乙女ゲームのモブに転生したので縁結び相談室を作る

ねんねこ

07.乙女ゲームが本領を発揮してくる

 しかし、本当に疲れるのはここからだ。今からラヴァとスピサ、スタフティを捜し出し合流しなければならない。正直、兄弟喧嘩が止まるとは全く思えないので人員を見つける順番に失敗したら死あるのみだ。
 どうにか最初にラヴァと合流したい。巻き込み事故で死にかねないメンバーを後回しにしたい。


「あ」


 信じてもいない神に祈りを捧げていると、不意にプロシオが間の抜けた声を上げた。何だ、と聞こうとして失敗する。
 口を強制的にチャックさせられた。というのも、あらぬ方向を見上げていた長男殿が唐突に私の身体を米俵のように担ぎ上げたからだ。急過ぎる展開に事情を訊く事すら忘れる。
 腰――腹回りに腕を回したまま彼は大きく飛び退った。腹に言い知れない圧が掛かって潰れた蛙のような声を上げる。


 瞬間、先程まで彼が立っていたはずの場所に煌々と燃える火柱が上がった。私が先生に教えて貰ったものの比では無い熱量に、離れていても全身を熱風が撫でる。


「えええええ……!? あっつい……」
「熱い? 人間って脆いなぁ、オイ。もっと離れてやろうか?」


 そう言ったプロシオは私の返答を聞かずに更に数歩、退避した。数歩、と言っても人間離れした跳躍力で跳ねたという方が正しいのでかなりの距離を移動したが。
 というか、そもそも――


「ううっ、助けて頂いて有り難うございました」
「ん? おお。このくらい朝飯前だぜ」


 ――そういう所だぞ、もう!!
 ポン、と放り出されるように地面へ下ろされてから胸を抑える。流石は人気上位常連者、乙女ゲームが何たるかを心得ている。こういう所が人気の所以か。オルヴァー一筋じゃなかったら落ちてた。
 暴れ狂う心臓の動きを鎮める為、深呼吸を繰り返し蹲る。ここ最近で一番心にきた。乙女ゲームサプライズは止めろ、下手すると心臓が止まる。

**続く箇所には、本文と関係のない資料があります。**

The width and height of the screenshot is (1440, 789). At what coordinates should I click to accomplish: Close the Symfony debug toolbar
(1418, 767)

「おーい? 何、具合でも悪いのかよ。えー、面倒臭ぇな……」
「は?」


 あまりにも声が近い。まるで目と鼻の先で喋られたかのようだ。驚いてパッと顔を上げる。
 私と同じく屈み込んだプロシオとばっちり目が合った。文字通り、目と鼻の先で。


「はああああ!? もうホント、そういう所!! 自重して! 顔が良い!! ぐううう……」


 大声を上げても尊さを噛み殺しきれなかった。頭を抱えて煩悩を全て断つ体勢に入る。これはいけない。私はオルヴァー一神教。
 こちらの気など当然知らず、キャッキャとプロシオははしゃいでいる。彼の笑いのツボは意味不明なので、何かしらの行動を面白く感じたのだろう。幸せそうで何より。

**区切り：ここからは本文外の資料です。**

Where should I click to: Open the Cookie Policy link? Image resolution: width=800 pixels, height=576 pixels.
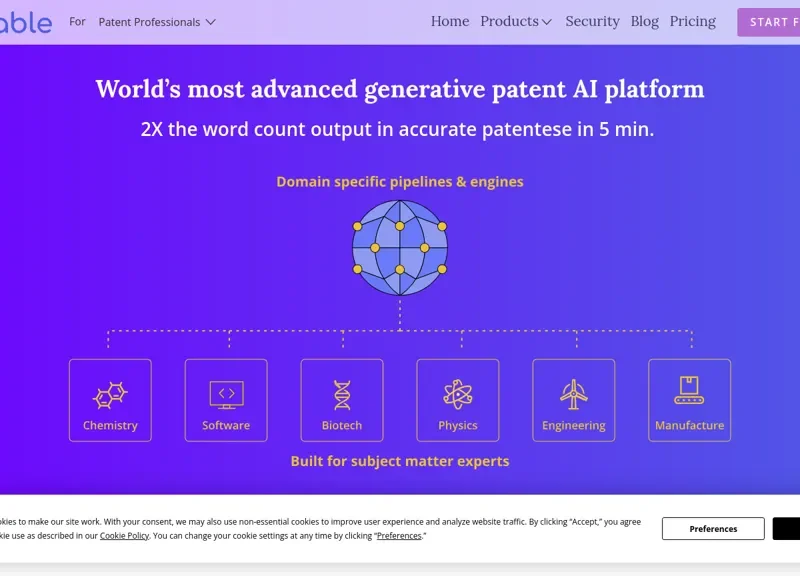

「やっべー、からかうの面白過ぎる。おい、顔上げろよ! ……んん?」


 またもプロシオが不穏な声を上げた。恐る恐る顔を上げる。瞬時に知らんフリしとけば良かったと後悔した。
 燃えるような赤髪の青年、スピサ寄りの白い肌、160センチ前後の身長――ラヴァ一家と濃い血の繋がりを感じる次男坊、スタフティが仁王立ちしている。離れていても分かる怒りの形相に、僅かに震えているのは武者震いだろう。

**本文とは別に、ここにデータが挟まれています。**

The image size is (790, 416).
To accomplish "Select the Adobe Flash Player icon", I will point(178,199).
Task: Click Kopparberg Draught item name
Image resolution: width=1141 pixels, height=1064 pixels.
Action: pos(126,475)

 ただ、良い事がたった一つだけある。末っ子のスピサがちゃんと次男のスタフティと合流出来ている事だ。血の気が引いた表情で兄2人の動向を見守っているだけなのは置いておいてだ。
 たっぷり間を置いて、スタフティが口を開く。


「へぇ、兄さん……やるべき事も放り出して、人間の女性を襲っていたんだ。一般人には手を出すなって言ったよね? どうしてこうも、次から次に問題を起こすかな」


 スタフティの顔には笑みさえ浮かんでいた。ただし目はちっとも笑っていない。本当に怒っている人が、無理に怒っていないと取り繕う時の表情だ。
 しかも多大な勘違いをしている。私はプロシオに襲われていたのではなく、どちらかと言えば次男の物と思われる魔法から助けてもらった。まあ、最初は爆破されかけた訳だが。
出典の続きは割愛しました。